== Source text
Lots of saved links today. Here's the first batch.
* V is a hit. But is Obama an evil lizard for outer space? Acephalous reports.
* Michael Bérubé talks this year's terrible academic job market.
* North Carolina mayoral races in Charlotte and Chapel Hill are getting some national attention.
* Congratulations, Atlanta, America's most toxic city.
* What do kids call LEGO pieces? Via Kottke.
* Legal outrage of the day: The Supreme Court has indeed said that prosecutors are immune from suit for anything they do at trial. But in this case, Harrington and McGhee maintain that before anyone being charged, prosecutors gathered evidence alongside police, interviewed witnesses and knew the testimony they were assembling was false.
====
== Material supplied
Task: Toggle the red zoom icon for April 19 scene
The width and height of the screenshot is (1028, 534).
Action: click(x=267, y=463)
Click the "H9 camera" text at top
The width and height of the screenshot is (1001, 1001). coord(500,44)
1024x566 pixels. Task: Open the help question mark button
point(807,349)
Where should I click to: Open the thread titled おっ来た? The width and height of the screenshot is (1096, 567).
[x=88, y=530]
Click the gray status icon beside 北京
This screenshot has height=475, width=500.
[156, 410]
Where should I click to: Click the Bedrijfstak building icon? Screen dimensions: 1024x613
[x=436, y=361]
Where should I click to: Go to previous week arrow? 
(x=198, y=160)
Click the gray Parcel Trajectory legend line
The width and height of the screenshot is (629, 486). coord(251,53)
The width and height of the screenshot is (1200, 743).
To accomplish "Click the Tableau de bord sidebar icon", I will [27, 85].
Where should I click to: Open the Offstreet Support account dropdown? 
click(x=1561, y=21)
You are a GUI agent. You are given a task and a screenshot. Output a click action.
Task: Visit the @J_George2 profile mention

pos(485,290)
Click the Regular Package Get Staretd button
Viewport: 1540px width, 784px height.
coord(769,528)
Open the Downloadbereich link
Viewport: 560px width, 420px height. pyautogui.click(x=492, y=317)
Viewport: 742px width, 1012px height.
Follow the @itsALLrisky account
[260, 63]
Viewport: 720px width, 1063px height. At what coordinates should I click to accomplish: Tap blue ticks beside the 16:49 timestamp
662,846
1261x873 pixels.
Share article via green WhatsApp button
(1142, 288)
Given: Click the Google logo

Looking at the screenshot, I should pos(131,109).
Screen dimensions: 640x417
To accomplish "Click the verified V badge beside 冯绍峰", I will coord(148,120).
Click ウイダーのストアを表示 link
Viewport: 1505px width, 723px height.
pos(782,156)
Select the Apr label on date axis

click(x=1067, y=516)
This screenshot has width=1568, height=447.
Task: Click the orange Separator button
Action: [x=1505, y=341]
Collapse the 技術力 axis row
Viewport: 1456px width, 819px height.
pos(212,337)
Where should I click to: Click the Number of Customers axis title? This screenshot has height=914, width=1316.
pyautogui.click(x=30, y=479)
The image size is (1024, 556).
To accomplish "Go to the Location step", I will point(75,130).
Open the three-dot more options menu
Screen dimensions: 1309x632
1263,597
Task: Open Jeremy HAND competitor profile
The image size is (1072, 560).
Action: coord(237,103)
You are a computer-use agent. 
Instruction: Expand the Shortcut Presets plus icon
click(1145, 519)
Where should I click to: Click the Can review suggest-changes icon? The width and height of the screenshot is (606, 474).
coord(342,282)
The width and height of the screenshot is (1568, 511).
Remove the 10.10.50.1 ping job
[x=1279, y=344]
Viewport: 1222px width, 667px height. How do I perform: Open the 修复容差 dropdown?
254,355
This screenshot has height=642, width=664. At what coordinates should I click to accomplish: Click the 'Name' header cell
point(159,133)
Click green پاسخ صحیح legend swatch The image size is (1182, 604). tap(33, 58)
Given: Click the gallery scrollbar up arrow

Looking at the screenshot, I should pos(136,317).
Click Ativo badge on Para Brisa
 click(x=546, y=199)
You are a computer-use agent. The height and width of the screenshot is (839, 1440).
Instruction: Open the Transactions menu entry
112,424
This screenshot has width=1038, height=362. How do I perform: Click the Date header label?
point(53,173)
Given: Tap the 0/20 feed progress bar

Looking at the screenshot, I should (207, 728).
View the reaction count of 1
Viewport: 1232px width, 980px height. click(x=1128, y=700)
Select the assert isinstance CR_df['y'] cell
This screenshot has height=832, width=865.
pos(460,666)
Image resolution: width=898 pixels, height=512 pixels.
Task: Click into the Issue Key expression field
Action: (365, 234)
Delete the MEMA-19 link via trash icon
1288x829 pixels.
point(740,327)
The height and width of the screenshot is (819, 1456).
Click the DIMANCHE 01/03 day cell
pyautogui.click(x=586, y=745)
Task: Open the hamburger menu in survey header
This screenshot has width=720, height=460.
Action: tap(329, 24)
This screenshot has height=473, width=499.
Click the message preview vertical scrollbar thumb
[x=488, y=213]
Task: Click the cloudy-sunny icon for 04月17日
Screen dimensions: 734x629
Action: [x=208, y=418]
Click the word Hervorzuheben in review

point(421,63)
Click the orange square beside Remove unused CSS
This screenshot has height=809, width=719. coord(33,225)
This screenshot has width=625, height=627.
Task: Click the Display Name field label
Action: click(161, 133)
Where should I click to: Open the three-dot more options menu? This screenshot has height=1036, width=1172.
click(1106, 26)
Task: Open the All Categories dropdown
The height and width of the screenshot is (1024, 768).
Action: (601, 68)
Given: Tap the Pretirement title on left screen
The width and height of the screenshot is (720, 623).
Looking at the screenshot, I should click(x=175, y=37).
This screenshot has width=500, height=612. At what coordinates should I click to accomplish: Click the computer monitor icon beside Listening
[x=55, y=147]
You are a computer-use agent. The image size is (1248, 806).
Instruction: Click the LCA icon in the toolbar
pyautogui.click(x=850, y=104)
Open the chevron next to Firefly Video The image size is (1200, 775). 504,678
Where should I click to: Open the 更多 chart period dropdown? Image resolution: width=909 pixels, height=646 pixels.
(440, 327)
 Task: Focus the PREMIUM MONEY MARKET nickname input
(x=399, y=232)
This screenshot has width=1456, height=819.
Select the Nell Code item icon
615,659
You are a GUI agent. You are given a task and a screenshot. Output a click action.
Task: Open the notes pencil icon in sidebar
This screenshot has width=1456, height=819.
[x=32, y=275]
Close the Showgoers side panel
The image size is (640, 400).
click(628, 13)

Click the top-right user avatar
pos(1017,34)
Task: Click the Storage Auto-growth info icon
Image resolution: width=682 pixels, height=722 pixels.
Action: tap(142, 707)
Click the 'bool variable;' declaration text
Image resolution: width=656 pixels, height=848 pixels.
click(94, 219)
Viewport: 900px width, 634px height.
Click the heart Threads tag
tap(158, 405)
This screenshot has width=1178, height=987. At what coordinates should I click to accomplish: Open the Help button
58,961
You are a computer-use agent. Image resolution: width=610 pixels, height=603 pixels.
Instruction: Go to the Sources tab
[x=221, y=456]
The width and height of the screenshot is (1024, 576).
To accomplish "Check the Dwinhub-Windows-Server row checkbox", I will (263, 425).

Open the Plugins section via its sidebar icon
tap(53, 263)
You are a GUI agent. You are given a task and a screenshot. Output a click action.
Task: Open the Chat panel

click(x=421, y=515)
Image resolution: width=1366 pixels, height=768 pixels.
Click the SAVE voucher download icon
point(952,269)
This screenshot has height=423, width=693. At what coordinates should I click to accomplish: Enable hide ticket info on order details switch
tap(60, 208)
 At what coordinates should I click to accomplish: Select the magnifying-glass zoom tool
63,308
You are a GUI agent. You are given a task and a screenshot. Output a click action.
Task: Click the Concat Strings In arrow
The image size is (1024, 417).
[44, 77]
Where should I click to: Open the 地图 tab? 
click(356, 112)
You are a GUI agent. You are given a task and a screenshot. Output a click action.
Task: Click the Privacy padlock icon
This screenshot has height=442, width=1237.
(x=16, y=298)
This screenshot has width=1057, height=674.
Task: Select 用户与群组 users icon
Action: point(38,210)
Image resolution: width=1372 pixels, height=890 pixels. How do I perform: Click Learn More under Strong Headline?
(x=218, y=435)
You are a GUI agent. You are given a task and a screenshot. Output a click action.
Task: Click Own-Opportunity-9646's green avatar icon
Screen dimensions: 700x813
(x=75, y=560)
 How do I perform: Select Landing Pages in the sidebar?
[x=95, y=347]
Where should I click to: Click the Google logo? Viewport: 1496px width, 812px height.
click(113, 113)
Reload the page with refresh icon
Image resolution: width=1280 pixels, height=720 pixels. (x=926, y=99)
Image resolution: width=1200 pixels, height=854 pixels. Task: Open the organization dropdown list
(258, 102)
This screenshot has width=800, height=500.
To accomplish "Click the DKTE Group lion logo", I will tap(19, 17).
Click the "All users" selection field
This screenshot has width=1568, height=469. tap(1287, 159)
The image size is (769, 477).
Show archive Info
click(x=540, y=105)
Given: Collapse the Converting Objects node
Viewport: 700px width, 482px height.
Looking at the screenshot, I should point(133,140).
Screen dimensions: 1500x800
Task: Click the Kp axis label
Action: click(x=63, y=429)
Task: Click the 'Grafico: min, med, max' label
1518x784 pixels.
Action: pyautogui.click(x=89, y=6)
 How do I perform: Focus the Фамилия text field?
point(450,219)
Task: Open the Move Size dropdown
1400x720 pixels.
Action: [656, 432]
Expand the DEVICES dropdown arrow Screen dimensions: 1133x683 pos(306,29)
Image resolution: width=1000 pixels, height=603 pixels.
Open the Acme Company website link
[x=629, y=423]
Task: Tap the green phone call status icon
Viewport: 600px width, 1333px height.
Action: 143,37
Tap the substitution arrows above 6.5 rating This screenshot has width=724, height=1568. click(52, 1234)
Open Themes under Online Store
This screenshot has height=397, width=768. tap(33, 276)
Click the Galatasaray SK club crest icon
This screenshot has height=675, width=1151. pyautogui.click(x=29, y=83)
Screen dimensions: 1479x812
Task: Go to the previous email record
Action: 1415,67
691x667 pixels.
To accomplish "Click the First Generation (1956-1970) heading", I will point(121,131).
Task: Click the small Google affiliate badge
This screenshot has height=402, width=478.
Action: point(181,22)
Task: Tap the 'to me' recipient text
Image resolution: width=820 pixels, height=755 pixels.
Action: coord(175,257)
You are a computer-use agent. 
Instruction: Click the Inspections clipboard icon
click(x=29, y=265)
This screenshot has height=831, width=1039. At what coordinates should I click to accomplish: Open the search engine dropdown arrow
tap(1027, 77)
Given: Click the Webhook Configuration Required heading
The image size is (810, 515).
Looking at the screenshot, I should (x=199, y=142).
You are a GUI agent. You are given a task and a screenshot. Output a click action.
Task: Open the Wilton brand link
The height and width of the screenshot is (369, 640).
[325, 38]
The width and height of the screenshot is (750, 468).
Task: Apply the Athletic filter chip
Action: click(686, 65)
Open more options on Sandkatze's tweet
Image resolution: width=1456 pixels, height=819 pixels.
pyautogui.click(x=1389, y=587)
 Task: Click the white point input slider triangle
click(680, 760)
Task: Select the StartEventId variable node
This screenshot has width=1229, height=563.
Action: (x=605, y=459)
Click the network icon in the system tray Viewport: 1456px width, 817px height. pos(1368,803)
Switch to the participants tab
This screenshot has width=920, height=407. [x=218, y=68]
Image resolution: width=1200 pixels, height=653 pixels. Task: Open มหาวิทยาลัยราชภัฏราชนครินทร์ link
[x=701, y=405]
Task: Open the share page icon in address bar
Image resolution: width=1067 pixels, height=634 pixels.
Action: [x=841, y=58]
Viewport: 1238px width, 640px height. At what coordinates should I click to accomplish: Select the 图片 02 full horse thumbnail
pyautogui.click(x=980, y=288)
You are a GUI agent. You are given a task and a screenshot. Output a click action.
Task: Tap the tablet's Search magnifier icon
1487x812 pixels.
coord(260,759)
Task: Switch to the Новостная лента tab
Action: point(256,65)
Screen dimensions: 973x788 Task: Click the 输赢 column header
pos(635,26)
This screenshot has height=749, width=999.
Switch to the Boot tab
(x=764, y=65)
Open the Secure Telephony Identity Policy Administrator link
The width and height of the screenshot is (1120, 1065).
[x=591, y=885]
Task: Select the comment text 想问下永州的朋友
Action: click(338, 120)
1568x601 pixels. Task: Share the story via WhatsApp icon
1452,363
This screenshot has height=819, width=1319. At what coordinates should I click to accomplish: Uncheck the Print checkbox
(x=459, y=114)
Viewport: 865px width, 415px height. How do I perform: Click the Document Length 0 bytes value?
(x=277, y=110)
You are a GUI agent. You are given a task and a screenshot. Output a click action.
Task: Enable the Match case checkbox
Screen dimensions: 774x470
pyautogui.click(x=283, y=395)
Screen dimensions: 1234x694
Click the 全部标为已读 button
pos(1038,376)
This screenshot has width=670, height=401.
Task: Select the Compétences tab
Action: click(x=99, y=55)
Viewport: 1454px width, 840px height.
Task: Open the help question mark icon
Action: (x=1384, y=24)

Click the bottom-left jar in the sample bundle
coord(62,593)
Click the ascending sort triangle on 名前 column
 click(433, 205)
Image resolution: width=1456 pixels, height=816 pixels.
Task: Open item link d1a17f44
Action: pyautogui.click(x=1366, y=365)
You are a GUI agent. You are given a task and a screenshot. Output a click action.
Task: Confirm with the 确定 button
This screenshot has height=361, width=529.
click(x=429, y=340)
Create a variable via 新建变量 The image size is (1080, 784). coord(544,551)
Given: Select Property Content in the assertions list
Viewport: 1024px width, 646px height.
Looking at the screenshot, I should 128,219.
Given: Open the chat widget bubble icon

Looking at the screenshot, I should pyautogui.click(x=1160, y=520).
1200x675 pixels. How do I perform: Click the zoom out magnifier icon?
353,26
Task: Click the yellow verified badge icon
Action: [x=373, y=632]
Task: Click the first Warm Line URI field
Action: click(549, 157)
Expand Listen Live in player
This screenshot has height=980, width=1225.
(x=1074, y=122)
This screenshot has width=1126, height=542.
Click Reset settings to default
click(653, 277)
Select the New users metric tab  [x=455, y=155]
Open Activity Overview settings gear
====
• Required work:
a) In the list of saved links, which two North Carolina cities have mayoral races that are drawing national attention?
b) Proceed with the list of saved links, continuing directly after its final sentence.
The records have no connection to the text on saved links.

• Numbered responses:
a) Charlotte and Chapel Hill.

b)
The prosecutors counter that there is "no freestanding constitutional right not to be framed." Stephen Sanders, the lawyer for the prosecutors, will tell the Supreme Court on Wednesday that there is no way to separate evidence gathered before trial from the trial itself. Even if a prosecutor files charges against a person knowing that there is no evidence of his guilt, says Sanders, "that's an absolutely immunized activity." These innocent men were in jail for twenty-five years; naturally, the Obama administration is backing the corrupt, lying prosecutors who put them there.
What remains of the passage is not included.